FDP|
31.12.2017 - 11:15LINDNER-Interview: Wir erleben eine politische Zeitenwende
Der FDP-Bundesvorsitzende Christian Lindner gab der „Bild am Sonntag“ das folgende Interview. Die Fragen stellten Burkhard Uhlenbroich und Sebastian Pfeffer.
Frage: Nach der Absage von Jamaika sind Sie der Buhmann der Nation. Verstehen Sie, wenn jemand sagt, der Lindner ist davongelaufen?
Lindner: Vier Jahre Parteivorsitz außerhalb des Bundestages sprechen für sich. Ich wundere mich, dass manche uns zum Wortbruch aufgerufen haben. Unsere Entscheidung war nicht die leichtere, aber die richtige. Jamaika wäre nicht die notwendige Erneuerung unseres Landes gewesen.
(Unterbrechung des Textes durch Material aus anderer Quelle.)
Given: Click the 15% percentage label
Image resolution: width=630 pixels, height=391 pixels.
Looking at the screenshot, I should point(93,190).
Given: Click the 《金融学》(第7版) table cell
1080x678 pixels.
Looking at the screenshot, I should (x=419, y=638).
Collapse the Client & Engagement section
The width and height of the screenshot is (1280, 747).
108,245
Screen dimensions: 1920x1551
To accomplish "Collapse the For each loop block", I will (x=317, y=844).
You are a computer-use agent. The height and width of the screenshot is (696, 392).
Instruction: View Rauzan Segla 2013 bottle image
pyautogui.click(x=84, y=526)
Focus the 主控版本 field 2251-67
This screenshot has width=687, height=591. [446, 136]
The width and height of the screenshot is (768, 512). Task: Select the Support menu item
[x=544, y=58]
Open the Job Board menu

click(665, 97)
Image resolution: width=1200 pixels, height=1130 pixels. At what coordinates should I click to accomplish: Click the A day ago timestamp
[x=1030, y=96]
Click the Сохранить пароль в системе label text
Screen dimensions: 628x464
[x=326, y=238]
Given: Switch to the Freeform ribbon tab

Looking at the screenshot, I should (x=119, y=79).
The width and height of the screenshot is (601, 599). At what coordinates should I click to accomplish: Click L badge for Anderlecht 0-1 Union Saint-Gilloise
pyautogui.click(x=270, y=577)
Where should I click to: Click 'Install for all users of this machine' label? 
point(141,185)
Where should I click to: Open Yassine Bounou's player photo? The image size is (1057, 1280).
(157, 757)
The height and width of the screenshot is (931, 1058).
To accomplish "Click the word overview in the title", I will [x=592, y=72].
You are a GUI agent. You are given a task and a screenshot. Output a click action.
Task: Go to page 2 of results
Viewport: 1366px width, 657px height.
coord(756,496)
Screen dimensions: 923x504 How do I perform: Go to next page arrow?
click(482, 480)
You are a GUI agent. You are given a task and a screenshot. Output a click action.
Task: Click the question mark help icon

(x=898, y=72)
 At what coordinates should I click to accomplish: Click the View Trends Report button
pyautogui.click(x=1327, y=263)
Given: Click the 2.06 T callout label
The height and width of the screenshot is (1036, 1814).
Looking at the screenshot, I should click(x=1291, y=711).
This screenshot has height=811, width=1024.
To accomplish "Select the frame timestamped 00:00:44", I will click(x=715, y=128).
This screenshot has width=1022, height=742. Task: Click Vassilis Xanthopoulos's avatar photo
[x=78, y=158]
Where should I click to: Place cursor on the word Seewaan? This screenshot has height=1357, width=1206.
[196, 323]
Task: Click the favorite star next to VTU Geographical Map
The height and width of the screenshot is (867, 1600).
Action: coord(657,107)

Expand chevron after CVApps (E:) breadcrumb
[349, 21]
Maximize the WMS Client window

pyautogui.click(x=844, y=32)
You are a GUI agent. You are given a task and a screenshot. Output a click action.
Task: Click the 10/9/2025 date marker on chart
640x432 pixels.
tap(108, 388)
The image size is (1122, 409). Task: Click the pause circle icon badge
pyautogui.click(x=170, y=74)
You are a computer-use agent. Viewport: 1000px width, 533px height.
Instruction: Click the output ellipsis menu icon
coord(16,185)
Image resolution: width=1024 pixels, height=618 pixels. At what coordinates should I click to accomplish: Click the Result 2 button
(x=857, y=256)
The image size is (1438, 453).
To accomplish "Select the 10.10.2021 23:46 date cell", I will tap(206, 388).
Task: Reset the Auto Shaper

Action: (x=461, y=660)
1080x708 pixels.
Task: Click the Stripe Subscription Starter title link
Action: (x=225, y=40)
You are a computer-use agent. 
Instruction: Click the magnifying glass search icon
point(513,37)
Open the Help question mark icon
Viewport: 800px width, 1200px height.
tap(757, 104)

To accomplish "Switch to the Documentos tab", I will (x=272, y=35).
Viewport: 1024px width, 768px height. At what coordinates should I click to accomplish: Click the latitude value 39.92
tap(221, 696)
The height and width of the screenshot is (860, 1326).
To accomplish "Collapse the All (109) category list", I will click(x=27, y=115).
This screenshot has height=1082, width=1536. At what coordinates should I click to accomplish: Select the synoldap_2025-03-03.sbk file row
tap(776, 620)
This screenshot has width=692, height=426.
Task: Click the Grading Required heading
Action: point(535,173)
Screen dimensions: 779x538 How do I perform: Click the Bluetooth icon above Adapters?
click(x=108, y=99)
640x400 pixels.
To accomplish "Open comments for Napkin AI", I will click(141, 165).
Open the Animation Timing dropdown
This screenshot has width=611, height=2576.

Frage: Die FDP-Umfrage-Werte sind deutlich gesunken, ihre persönlichen Werte auch. Bekommen Sie langsam Angst vor Neuwahlen?
Lindner: Im Jahr 2014 haben Umfragen uns nur unter „Sonstige“ notiert. Vor was sollten wir Angst haben, wenn wir jetzt teilweise über zehn Prozent liegen? Die FDP hat bewiesen, dass sie eigenständig ist und ihr Überzeugungen wichtiger als Posten sind. Wir wollen mehr Menschen für uns gewinnen, damit nächstes Mal der Politikwechsel gelingt.
Frage: Können Sie sich grundsätzlich noch vorstellen, mit Frau Merkel in einer Regierung zu sein?
Lindner: Diese Frage stellt sich gegenwärtig nicht.
Frage: Wie verhält sich die FDP, falls es zu einer Minderheitsregierung kommt?
Lindner: Wir würden eine Minderheitsregierung konstruktiv begleiten. Anders als die Grünen haben wir gerade alle Bundeswehrmandate gemeinsam mit Union und SPD verlängert.
Frage: Es würden mit der Union, der FDP und der AfD zu vielen Themen Mehrheiten geben.
Lindner: Die AfD hat ein völkisches Gesellschaftsbild. Mit dieser Partei kann eine liberale Partei genauso wenig zusammenarbeiten wie mit der Linkspartei.
Frage: Sie sind bei der AfD-Wählerschaft laut Umfragen sehr beliebt. Was sagt das Ihnen?
Lindner: Dass es dort offenbar Bürger gibt, die die Position der AfD nicht teilen, sondern diese Partei nur aus Protest gewählt haben. Denn wir haben unsere liberalen Werte ja nicht verändert. Es ist die Aufgabe von Union, SPD und FDP, die AfD klein zu machen. Das gelingt dann, wenn man sich vom Weltbild der AfD abgrenzt, aber die Probleme löst, die diese Partei großgemacht haben. Insbesondere vor einer angegrünten moralischen Überheblichkeit sollte man sich hüten.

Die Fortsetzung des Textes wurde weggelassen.